De 1786 data la ópera Las bodas de Fígaro, con libreto de Lorenzo da Ponte a partir de la obra de Beaumarchais. La elección del tema era arriesgada, pues la obra original estaba prohibida; pero en esta misma elección se puso de manifiesto el arrojo liberal del compositor al participar de la crítica suave, pero en el fondo corrosiva, que de los privilegios nobles había llevado a cabo Beaumarchais. Mozart espera con impaciencia el día del estreno de su nueva ópera: los mejores artistas habían sido contratados y todo parecía anunciar un triunfo absoluto, pero después de algunas representaciones los vieneses no volvieron al teatro y la crítica descalificó la obra tachándola de excesivamente audaz y difícil.

El ocaso

Viena empezó a cerrarle inexplicablemente sus puertas y e inició así un período gris y doloroso que duraría hasta su muerte. Los biógrafos hablan de su excesivo tren de vida, de las costosas enfermedades de Constance y de las maquinaciones de los músicos vieneses, envidiosos no de su fortuna pero sí de su genio. En la casa de los Mozart se instaló de pronto la mala suerte. El dinero faltaba, los encargos escasearon y el desprecio de los vieneses se redobló. Mozart se enfrentó a la amenaza de la miseria sin saber cómo detenerla.

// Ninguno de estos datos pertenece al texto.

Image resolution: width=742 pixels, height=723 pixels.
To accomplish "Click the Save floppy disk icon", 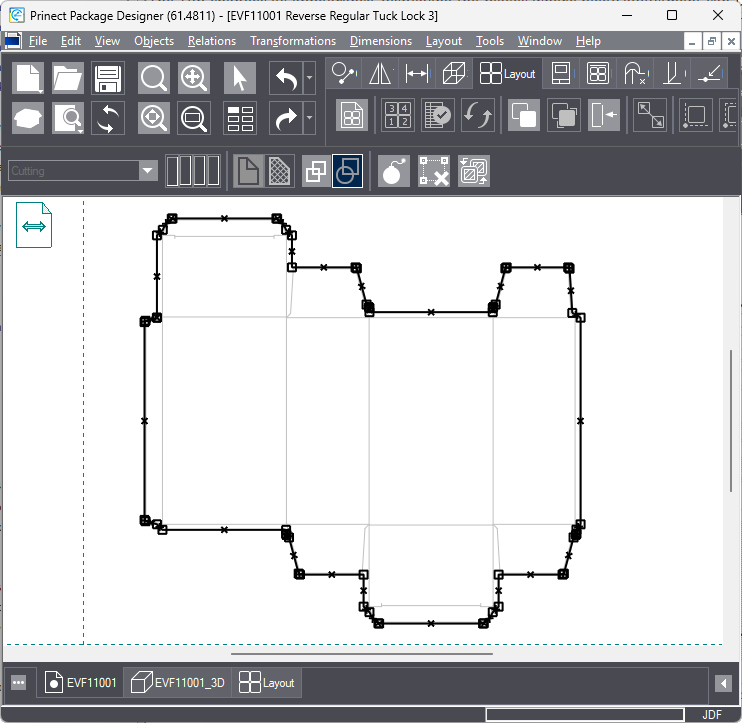I will (x=108, y=78).
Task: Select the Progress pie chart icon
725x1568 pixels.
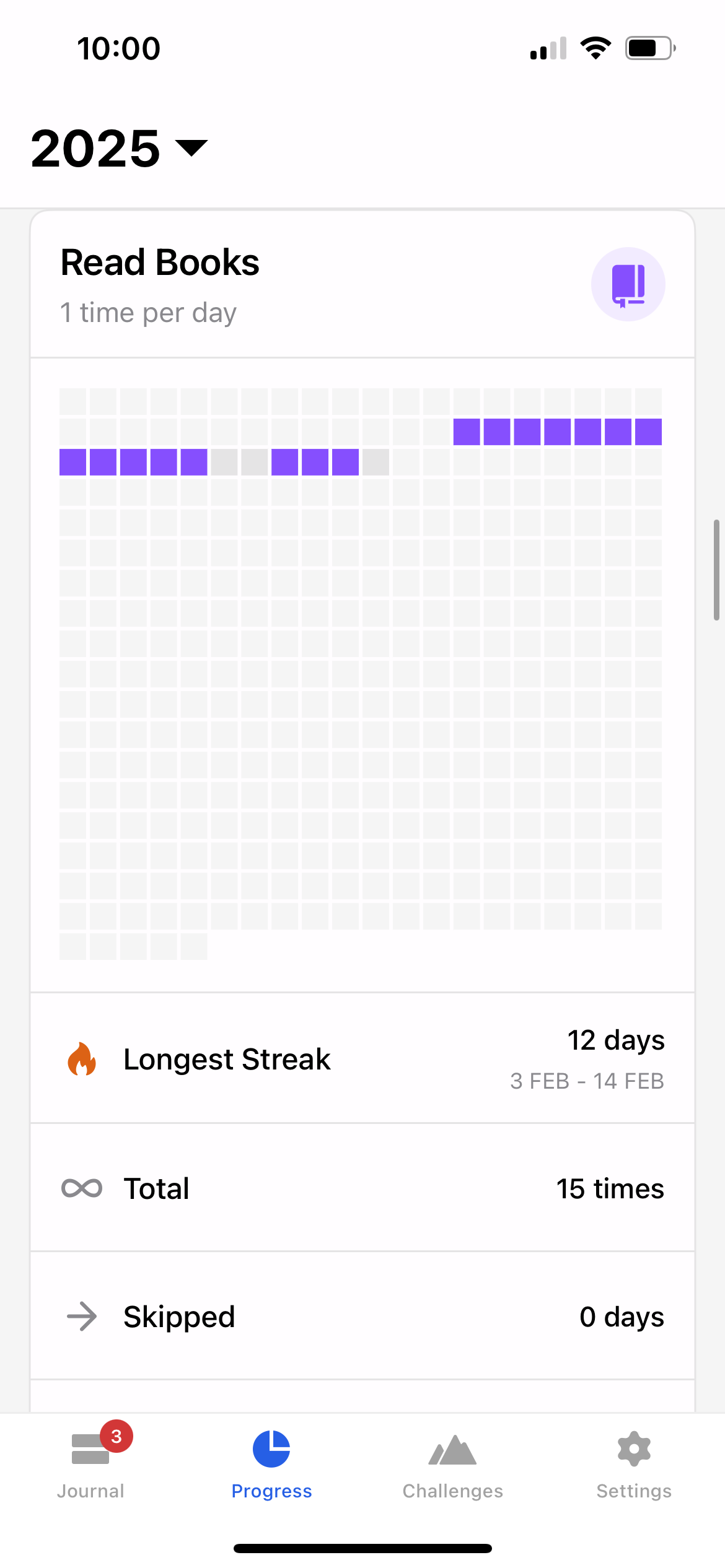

El matrimonio cambió de casa diversas veces buscando siempre un alojamiento más barato. Sus amigos les prestaron al principio con gesto generoso sumas suficientes para pagar al carnicero y al médico, pero al darse cuenta de que el desafortunado músico no iba a poder devolverles lo prestado, desaparecieron uno tras otro. Si la pareja seguía bailando en salas de dimensiones cada vez más reducidas durante los largos e inclementes inviernos de Viena no era por su alegría festiva sino para que la sangre circulase por sus heladas piernas. La salud de Constance empeoraba y Mozart tuvo que enviarla, pese a sus deudas, a un sanatorio. Era la primera vez que los esposos se separaban y el compositor sufrió enormemente; nunca dejó de escribirle cada día apasionadas cartas, como si su amor continuara tan vivo como el día de la boda.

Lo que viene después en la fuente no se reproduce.